La vie n’a pas fait de cadeau à Aïssatou Bâ, porte-voix des femmes commerçantes du marché central de Diaobé. Cette vendeuse de fruits a connu un passé douloureux. Orpheline de père, dès le bas-âge, il a fallu qu’elle se batte jour et nuit pour relever la tête afin de voir le bout du tunnel. « J’ai connu beaucoup de souffrances dans la vie. Mais aujourd’hui, je rends grâce à Dieu, car je ne tends pas la main et je vis dignement. Mon métier me permet de pourvoir à mes besoins et à ceux de mes enfants, de ma famille. Chaque soir, je rentre à la maison avec un peu d’argent en poche pour gérer les dépenses quotidiennes, d’autant plus que mon mari est fauché », renseigne-t-elle, le souffle haleté.
Femme dégourdie au toucher délicat, mère Oumou Sow tient un étal de « diabéré » (une variété de patates douces sauvages très courue dans la zone) près d’une boucherie accrochée au marché central de Diaobé. La quinquagénaire n’a plus ses jambes de 20 ans, mais elle travaille comme une forcenée. Elle ne veut guère dépendre de quelqu’un. Pour elle, c’est dans la bravoure que femmes et hommes se distinguent. « J’encourage les femmes à aimer le travail décent et à ne point dépendre d’un homme. Il faut qu’elles nouent bien leur pagne et travaillent dignement. C’est le seul moyen pour elles de se faire respecter et d’avoir de la considération dans la société », conseille-t-elle.

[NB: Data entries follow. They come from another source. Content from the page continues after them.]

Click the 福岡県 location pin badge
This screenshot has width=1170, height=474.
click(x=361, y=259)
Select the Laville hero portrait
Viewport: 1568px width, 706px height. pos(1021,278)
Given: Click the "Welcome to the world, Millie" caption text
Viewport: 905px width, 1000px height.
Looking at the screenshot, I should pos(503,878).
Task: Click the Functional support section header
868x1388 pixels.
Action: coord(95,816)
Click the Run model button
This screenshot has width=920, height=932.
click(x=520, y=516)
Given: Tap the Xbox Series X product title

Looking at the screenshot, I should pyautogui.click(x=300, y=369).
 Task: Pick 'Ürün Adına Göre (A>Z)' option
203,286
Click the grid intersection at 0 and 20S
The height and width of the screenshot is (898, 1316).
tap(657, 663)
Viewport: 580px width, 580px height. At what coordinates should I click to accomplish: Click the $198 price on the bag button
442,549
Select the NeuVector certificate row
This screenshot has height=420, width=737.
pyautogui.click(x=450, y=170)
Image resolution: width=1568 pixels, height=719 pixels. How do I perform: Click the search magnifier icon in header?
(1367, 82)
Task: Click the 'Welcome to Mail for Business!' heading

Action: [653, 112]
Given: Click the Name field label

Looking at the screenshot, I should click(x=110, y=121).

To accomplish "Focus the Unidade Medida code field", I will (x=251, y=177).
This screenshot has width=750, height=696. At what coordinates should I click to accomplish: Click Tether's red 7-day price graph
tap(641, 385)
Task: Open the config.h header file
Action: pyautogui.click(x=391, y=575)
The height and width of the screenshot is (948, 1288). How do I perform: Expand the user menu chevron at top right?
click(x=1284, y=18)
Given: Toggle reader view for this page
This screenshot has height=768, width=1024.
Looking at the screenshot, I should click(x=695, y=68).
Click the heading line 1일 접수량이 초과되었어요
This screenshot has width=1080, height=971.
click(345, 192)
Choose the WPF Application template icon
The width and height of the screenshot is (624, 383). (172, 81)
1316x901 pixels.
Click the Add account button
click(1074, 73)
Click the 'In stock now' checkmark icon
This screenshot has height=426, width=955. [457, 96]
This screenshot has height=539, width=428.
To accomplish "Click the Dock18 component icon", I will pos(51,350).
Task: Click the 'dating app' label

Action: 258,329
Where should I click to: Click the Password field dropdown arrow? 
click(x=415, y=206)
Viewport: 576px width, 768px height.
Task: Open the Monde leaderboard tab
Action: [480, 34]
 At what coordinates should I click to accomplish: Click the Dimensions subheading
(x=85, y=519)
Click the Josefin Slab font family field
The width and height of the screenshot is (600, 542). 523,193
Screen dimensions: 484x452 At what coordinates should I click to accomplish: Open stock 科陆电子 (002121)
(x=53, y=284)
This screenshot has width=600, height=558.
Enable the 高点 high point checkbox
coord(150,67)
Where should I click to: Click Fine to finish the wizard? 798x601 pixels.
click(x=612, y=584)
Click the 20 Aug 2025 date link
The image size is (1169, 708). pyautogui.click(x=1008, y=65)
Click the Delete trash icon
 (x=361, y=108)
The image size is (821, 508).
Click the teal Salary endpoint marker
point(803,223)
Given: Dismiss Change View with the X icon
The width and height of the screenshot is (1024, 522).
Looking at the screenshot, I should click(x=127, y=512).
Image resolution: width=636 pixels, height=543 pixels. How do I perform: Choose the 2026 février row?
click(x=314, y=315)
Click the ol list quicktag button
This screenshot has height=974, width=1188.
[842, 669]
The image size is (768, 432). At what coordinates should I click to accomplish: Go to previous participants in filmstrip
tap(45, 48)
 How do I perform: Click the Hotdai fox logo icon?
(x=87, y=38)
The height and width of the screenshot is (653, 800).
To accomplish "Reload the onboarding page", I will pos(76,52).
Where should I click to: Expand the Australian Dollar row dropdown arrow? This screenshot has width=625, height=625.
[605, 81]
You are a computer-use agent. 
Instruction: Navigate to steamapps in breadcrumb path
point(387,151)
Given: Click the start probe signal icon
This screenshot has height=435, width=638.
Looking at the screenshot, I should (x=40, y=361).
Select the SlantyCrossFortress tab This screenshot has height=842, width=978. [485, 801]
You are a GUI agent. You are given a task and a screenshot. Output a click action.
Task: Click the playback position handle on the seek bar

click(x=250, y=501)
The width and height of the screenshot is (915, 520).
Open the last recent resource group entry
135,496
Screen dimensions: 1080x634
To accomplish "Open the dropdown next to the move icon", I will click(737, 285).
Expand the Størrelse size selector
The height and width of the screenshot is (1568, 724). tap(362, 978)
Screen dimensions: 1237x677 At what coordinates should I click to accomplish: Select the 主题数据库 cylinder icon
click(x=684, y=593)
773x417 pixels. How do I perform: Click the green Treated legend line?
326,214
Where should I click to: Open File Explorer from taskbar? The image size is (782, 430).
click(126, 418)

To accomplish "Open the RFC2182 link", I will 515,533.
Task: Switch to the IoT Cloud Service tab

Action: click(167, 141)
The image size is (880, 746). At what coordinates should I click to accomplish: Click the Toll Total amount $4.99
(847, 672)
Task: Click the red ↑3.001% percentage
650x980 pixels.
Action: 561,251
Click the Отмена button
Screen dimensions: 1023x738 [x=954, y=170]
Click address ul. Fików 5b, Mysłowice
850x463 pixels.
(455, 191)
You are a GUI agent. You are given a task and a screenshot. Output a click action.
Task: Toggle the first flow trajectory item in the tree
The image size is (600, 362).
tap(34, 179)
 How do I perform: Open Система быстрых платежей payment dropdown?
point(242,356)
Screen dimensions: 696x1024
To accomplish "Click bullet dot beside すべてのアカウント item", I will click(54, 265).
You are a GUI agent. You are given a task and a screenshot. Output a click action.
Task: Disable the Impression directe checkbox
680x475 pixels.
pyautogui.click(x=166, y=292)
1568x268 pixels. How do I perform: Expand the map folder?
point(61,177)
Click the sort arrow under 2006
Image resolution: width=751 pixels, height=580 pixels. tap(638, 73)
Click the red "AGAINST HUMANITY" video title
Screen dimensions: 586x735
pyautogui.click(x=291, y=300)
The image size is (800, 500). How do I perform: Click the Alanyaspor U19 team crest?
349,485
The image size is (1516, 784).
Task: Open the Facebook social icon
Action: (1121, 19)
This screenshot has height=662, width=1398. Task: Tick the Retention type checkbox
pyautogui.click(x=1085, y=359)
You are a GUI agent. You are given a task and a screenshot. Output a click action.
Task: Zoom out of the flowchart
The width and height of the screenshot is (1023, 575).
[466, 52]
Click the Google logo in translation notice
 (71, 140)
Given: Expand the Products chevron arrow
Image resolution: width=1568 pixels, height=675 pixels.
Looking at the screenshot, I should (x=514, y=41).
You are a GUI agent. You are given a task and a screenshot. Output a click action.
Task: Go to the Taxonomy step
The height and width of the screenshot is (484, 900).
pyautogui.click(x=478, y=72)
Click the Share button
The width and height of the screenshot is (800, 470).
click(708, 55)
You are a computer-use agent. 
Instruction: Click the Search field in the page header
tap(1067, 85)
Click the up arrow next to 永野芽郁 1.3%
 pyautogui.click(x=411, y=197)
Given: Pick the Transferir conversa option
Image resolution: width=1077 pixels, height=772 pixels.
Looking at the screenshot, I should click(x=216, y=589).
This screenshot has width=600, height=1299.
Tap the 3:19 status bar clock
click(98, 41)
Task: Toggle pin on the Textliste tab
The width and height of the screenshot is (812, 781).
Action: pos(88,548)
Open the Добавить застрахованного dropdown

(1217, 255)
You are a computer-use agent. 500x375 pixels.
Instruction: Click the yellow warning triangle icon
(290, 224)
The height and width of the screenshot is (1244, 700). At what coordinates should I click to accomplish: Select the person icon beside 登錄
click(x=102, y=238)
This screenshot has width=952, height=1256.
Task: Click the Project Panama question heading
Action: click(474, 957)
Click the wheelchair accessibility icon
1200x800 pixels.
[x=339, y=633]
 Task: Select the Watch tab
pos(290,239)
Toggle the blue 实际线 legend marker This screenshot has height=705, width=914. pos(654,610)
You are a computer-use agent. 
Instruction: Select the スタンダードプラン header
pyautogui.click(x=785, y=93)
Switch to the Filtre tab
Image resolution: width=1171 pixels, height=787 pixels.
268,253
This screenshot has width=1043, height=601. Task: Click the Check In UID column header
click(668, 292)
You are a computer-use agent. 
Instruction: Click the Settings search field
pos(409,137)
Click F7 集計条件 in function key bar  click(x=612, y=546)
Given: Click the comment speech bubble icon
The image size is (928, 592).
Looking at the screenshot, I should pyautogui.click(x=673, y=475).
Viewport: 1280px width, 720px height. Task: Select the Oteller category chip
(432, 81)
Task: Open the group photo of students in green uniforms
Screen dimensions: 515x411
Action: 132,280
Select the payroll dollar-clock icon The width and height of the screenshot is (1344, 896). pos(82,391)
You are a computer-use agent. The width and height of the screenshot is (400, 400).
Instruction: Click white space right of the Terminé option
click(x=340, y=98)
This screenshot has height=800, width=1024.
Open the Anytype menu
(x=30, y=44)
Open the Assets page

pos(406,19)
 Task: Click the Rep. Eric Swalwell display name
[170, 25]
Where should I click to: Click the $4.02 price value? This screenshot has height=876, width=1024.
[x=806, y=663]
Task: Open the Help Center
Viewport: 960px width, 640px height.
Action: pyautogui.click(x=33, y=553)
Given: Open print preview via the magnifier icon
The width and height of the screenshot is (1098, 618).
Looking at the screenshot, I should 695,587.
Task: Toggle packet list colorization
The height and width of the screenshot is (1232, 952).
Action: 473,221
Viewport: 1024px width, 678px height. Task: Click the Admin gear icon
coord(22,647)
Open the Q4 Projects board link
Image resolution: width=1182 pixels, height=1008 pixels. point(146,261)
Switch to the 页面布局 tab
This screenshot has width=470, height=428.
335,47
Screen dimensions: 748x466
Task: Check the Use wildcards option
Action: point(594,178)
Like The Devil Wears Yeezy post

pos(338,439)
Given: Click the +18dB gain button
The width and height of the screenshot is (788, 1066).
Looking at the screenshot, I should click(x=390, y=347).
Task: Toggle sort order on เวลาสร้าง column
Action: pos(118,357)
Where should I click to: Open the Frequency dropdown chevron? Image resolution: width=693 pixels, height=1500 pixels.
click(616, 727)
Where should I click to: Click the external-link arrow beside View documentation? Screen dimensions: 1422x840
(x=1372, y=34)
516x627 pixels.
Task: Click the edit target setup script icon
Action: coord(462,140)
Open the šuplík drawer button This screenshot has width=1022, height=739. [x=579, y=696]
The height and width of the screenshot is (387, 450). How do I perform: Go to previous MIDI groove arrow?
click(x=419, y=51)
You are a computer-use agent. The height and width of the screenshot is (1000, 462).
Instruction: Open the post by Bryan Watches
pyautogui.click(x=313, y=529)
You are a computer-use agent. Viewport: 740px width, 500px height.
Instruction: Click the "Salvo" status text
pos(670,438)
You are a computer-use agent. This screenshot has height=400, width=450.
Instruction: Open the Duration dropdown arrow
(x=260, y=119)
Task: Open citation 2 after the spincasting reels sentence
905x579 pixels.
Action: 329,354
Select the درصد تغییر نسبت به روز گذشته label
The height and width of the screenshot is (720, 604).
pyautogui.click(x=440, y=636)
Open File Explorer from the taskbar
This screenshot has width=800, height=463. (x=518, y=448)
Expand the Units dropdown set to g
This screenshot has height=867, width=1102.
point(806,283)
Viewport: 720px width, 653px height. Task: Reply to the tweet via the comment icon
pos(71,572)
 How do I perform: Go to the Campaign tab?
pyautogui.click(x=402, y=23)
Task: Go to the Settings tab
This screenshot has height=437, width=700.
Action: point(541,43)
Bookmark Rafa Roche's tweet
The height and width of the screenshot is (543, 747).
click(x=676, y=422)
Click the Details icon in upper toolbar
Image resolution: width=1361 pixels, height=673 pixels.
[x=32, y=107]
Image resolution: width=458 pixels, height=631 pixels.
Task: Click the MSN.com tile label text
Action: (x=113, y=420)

Au marché central de Diaobé, les femmes l’ont bien compris. En groupe ou en solo, elles ont fait du travail décent un sacerdoce. À l’instar de Mariama Baldé, une jeune femme mariée et mère de plusieurs enfants, elle gère son stand de fortune aux abords de la route nationale qui sépare le marché de Diaobé en deux parties. Taille moyenne, physique efflanqué, fourrée dans un Wax multicolore, Mariama porte sur ses épaules toute la (sur)vie de sa fratrie. C’est grâce à son négoce, à la vente de patates douces, d’oranges et de pâtes d’arachides qu’elle a (re)donné la dignité à sa famille. Cette débrouillarde de semaine n’envie pas ses camarades et hausse désormais la tête devant ses détracteurs. « On ne se prostitue pas et ne vole pas. On vit et fait vivre grâce à notre travail, le commerce. Ce n’est pas facile, car parfois les choses marchent au ralenti et on ne décroche pas de clients. Mais, on garde toujours espoir ». Une lueur apaisant le cœur que les championnes de la débrouille du marché central de Diaobé chantonnent tous les jours en chœur.